1) We want the poor person to have their physical needs properly cared for.
2) We want the one who produces goods to be properly compensated for their labor.
The two goals are mutually exclusive.
It is easier to properly care for the poor if the cost of goods is low. Thus, those who care for the poor want us to donate things so they can give them away, either for free, or at very low cost, so that the poor can afford to pay whatever the very low cost is.
BUT, someone has to produce those goods. If I buy the product for less, I am paying less. The only way I can justifiably pay less is if the goods are worth less. But if the goods are worth less, then the work of the one who produced them is - by definition - worth less. Indeed, if the goods are given away for free, then the work of the one who produced it is - again, by definition - actually worthless.

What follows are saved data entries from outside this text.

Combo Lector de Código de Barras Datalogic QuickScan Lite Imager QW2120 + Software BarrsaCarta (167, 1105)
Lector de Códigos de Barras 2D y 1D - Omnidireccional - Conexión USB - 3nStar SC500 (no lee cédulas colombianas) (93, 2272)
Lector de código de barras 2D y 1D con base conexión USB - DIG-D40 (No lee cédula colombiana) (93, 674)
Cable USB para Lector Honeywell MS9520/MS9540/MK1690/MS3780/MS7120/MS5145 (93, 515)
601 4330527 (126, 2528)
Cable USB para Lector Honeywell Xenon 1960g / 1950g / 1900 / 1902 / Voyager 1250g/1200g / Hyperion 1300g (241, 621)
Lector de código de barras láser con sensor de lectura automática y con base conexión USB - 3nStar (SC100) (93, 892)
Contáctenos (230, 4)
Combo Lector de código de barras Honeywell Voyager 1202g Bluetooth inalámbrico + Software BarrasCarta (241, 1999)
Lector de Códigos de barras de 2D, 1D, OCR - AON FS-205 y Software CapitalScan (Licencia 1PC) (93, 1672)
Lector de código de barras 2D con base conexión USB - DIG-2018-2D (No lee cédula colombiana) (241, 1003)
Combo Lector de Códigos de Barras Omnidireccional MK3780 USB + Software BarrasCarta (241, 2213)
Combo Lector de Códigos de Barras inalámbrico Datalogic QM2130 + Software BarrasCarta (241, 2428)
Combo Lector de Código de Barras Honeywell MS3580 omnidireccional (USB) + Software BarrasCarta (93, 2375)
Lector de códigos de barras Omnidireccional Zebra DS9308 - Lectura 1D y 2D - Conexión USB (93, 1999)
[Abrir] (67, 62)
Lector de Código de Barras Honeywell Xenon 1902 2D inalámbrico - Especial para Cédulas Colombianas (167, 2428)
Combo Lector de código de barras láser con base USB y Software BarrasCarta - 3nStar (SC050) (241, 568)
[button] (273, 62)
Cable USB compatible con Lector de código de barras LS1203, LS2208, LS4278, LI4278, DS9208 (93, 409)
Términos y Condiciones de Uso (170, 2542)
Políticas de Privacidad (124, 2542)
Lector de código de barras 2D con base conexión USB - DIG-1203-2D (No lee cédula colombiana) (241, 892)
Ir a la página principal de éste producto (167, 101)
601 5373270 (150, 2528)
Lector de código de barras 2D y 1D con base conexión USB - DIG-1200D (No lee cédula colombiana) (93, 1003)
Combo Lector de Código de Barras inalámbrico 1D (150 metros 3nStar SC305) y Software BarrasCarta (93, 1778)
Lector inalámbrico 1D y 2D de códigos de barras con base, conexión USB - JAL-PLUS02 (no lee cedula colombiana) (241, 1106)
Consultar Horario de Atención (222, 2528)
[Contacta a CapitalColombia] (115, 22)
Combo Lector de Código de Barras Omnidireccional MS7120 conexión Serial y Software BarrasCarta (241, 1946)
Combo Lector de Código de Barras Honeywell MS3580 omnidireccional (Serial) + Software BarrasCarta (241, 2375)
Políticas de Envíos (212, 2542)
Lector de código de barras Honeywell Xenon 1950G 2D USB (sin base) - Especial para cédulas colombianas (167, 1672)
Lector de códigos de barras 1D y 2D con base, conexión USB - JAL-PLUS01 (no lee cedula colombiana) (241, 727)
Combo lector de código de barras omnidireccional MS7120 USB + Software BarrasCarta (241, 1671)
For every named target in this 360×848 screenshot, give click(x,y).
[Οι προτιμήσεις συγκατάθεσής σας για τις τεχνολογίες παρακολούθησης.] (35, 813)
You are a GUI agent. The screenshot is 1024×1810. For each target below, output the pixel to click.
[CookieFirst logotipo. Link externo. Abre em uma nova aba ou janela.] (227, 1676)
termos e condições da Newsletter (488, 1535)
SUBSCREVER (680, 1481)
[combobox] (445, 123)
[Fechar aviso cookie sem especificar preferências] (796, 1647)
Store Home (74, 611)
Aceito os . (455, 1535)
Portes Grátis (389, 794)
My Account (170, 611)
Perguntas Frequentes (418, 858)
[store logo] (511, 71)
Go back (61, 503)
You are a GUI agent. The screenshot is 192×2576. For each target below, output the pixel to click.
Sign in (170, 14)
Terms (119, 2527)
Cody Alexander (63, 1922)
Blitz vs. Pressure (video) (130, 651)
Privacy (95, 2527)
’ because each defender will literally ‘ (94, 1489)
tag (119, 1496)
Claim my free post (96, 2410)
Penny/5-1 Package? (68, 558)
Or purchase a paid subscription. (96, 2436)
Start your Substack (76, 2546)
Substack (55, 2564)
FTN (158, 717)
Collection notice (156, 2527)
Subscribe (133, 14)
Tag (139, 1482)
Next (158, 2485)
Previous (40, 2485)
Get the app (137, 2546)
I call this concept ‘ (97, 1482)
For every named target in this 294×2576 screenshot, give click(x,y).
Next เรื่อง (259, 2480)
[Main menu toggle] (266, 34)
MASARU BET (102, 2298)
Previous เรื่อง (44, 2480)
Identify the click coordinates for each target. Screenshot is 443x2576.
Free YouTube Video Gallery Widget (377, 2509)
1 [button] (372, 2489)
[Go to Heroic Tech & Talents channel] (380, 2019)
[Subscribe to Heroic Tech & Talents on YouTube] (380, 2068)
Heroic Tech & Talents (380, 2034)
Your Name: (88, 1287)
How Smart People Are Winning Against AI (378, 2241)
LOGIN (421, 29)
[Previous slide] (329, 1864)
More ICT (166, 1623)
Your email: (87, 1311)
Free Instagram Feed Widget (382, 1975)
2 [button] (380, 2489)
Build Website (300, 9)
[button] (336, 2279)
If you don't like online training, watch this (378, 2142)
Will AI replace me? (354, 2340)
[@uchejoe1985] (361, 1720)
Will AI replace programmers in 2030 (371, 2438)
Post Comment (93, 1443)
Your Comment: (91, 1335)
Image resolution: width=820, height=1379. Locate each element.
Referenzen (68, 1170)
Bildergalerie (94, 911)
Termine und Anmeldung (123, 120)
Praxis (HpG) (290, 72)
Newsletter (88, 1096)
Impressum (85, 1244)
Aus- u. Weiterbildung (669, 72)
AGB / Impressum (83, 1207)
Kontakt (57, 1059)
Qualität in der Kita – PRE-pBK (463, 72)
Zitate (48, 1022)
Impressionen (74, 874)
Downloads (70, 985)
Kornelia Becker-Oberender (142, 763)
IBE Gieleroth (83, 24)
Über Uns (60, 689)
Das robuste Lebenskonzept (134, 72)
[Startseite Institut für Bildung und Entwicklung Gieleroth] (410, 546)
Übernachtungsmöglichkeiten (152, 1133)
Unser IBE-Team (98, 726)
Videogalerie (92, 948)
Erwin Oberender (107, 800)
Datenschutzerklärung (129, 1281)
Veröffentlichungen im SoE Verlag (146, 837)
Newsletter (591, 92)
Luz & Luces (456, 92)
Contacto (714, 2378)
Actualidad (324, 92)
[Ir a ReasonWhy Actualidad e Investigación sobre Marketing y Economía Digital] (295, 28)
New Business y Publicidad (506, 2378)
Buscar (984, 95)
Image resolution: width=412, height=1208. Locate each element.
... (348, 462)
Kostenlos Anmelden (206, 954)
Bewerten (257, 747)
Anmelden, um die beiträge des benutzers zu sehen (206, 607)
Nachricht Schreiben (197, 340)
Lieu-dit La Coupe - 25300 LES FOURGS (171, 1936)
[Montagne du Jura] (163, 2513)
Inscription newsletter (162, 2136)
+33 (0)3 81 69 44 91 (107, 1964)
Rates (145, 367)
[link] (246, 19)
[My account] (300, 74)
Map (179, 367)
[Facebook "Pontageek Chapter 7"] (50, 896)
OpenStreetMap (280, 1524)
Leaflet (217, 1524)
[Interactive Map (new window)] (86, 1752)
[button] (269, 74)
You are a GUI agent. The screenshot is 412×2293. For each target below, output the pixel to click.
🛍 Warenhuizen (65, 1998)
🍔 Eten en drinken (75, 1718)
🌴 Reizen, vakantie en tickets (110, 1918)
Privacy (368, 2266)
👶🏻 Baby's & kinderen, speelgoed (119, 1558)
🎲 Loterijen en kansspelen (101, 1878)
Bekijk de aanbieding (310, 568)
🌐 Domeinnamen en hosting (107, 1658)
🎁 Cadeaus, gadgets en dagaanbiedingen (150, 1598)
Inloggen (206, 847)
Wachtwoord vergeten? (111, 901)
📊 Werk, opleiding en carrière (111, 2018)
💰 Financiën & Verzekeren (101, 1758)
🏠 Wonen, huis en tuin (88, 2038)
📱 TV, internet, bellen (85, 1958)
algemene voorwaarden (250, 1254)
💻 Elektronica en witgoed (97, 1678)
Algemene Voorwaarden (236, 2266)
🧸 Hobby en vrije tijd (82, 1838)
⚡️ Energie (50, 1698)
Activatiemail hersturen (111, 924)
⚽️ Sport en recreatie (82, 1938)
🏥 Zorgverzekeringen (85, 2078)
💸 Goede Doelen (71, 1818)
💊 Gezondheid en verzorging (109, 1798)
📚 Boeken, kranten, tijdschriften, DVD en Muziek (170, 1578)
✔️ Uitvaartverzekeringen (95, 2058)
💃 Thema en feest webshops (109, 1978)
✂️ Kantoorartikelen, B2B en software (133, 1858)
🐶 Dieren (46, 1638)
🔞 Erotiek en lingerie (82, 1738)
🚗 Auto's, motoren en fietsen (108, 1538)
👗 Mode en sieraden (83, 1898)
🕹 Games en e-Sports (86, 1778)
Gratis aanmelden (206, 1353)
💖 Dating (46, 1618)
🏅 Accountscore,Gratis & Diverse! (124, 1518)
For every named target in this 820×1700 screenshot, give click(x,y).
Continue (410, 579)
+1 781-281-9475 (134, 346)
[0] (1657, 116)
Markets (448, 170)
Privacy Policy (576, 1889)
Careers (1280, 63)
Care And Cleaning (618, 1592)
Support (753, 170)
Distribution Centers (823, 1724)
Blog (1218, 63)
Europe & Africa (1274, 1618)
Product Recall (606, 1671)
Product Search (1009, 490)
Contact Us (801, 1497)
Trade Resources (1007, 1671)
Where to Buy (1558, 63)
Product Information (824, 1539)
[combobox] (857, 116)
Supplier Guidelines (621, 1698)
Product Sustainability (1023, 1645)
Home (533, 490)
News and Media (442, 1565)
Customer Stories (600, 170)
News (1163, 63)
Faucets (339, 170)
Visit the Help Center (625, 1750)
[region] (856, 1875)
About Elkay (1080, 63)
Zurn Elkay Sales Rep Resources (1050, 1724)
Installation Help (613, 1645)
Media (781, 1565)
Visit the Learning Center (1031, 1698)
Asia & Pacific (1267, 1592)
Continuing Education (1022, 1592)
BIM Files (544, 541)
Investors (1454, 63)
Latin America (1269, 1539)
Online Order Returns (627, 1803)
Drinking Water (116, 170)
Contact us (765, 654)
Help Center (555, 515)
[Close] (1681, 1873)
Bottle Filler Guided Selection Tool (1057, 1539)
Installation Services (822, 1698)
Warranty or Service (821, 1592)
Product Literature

We cannot both properly compensate someone for the work they do AND properly care for the poor.
Someone is going to get it in the neck.
Automation allows us to drive down the price because the worker is no longer producing anything at all. In fact, he isn't even working. Instead, the producer has purchased a machine, a tool, and the producer's tool is working 24x7, producing goods. Human work is expensive. The goods are inexpensive precisely because there is no human worker involved.
To feed, clothe, and house the poor, I have to remove as much expense from production as I can. Human workers will always be the first aspects of the production cycle to go.
On the downside, insofar as humans have no work, they do not receive a wage, and therefore become part of the mass of the poor. On the bright side, because the goods they need are now extremely inexpensive, we can much more easily feed, clothe and house them.
Machines eat up the low-skill jobs first because those are the cheapest to automate. Seven men can lift a burden, or I can use a machine, a lever, and lift it myself. By using the lever, I have put seven men on the unemployment line. But it is not a sin to use a lever, or any other machine, in order to streamline production and reduce the cost of goods, especially if my goal in reducing the cost of goods is to make it more affordable for the poor.
I don't know how to resolve this problem.
I'm not sure it can be resolved.
Someone is likely to answer "distributism", but that is no answer at all.
The Church hasn't figured out how to handle the problem represented by automation and the proliferation of machines, the proliferation of tools. In all of human history, we've never quite had the problem we now face - a culture so inundated with machines that the need for human labor is actually disappearing even as the human population continues to rise.
Pope Francis is trying to articulate the problem, but it isn't clear that he fully recognizes what is going on. To be fair, it's not clear many people do. Certainly those who oppose Francis or see him as some kind of socialist have no appreciation for the difficulties he is trying to articulate to us. No one knows what to do here. Our biggest problem right now is to clearly articulate the full extent of the problem. Any assistance anyone can give in this direction would be most helpful.